Mlliyet Milliyet Blog Milliyet Blog
 
Facebook Connect
Blog Kategorileri
 

09 Mayıs '19

 
Kategori
Güncel
 

Keriz Reçetesi

Arz talep dengesi diye bir ekonomide teknik vardır. Pazarda dengeyi fiyatları belirleyen bu dengede arz üretim, talep satın alma arzusunu ifade eder.

Fiyatların sürekli yükselmesi için talep yaratılması zorunluluğu vardır ve bu bizim toplumda fazlasıyla vardır.

Bundan yirmi yıl önce aldığı evi beğenmeyen daha büyük eve geçince mutlu olacağına inanan kişide meydana gelen değişiklikler ve ikna araçları kimin elindeyse parayı ve insanları kontrol eden kimse de odur.

Bundan elli yıl önce hayatı boyunca bir veya iki takım elbisesi olmak insanı mutlu ederken, günümüz insanı beş, on, yirmi takım elbise ile dahi kendini fakir hissediyor.

Bundan elli yıl önce kolejlere gidebilen sayılı insanlar ve sayılı ailelerin çocukları iken günümüzde kolej denemeyecek kalitede okullara çocuklarını göndermek için aileler ciddi bir masraf yapmak zorundalar ve sonuçta karlı mı zararlı mı çıkacaklarını bilmeleri mümkün değil.

Türkiye’nin en iyi okullarında eğitim gören çok başarılı bir öğrenci, gözü yurtdışında olacağı için ve bunu da alenen hemen herkes itiraf ediyor ve de aileleri de bununla gurur duyabiliyor ve söz konusu en parlak beyinlerin bu ülkeden ziyade rakip ülkeler yararına çalışmamaları için hiçbir neden yok ve birtakım guruplar tarafından bu durum bence bilinçli olarak da teşvik ediliyor.  Bunu yapmak için bireye sadece adaletsiz davranmak dahi kâfi hale gelebilir ki; torpilin patlaması öyle oyun olarak algılanmamalı ve torpili destekleyen ve bunu benim adamıma indirgeyenler bilerek veya bilmeyerek beyin göçüne zemin hazırlıyorlar. Bu tip haris ve hastalıklı kişilikler, açgözlülükleri ile ülkemizin bugününe değil, geleceğine de son derece tehlikeli bir tuzak hazırlıyorlar.

İnsan işi zor iş; kılık kıyafetleri farklı olan birçok insan aynı tüketim araçlarına sahip olabilmek için mücadele eden kendilerine yapay kimlikler veren gerçekte aynı kişiler. Nasıl mı? Milyon doları olan kişiler din ve mezhep fark etmeksizin aynı fabrikalarda üreten araçları, aynı fabrikalarda imal edilen nesnelere âşık olan aslında aynı kişiler.

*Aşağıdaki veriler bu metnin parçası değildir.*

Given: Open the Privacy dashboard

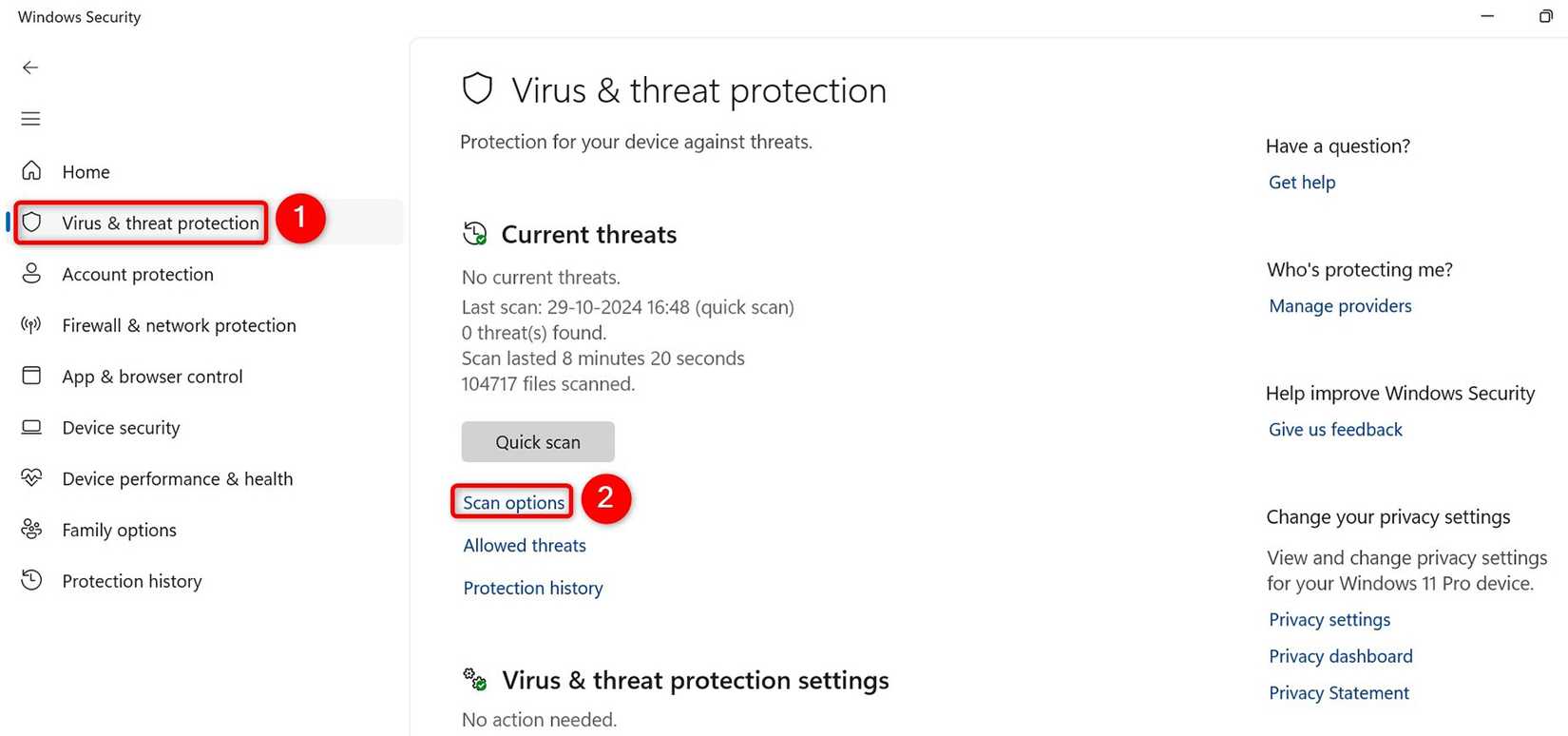Looking at the screenshot, I should (x=1340, y=656).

Ekonomi çıkmaza girdiğinde hatta girmeden önce sürekli ve gereksiz şeylere sahip olmak için kararan hayatlar, borç içinde çırpınan nesillere dışarıdan bakan biri bir uzaylı varsa herhalde kahkahalarla gülüyordur diye düşünüyorum.

Üretebildiği bir şey olmayan ve kendi ihtiyacını karşılayamayan kimseleri sınıflandırırken tüketenler olarak sınıflandırmak, medenileşme işareti olarak algılanıyor. Hâlbuki doğaya saygı gereği doğaya en az yük bindiren, en az çöp bırakan, insanların daha medeni olmaları kabul edilmesi gerekirken doğaya en fazla zarar verilmesine neden olanlar en medeni insan tipini simgeliyor. Diğer taraftan da doğanın yengesine üzülüyormuş numarası yapan ikiyüzlü çöp insan tipi ortaya çıkıyor.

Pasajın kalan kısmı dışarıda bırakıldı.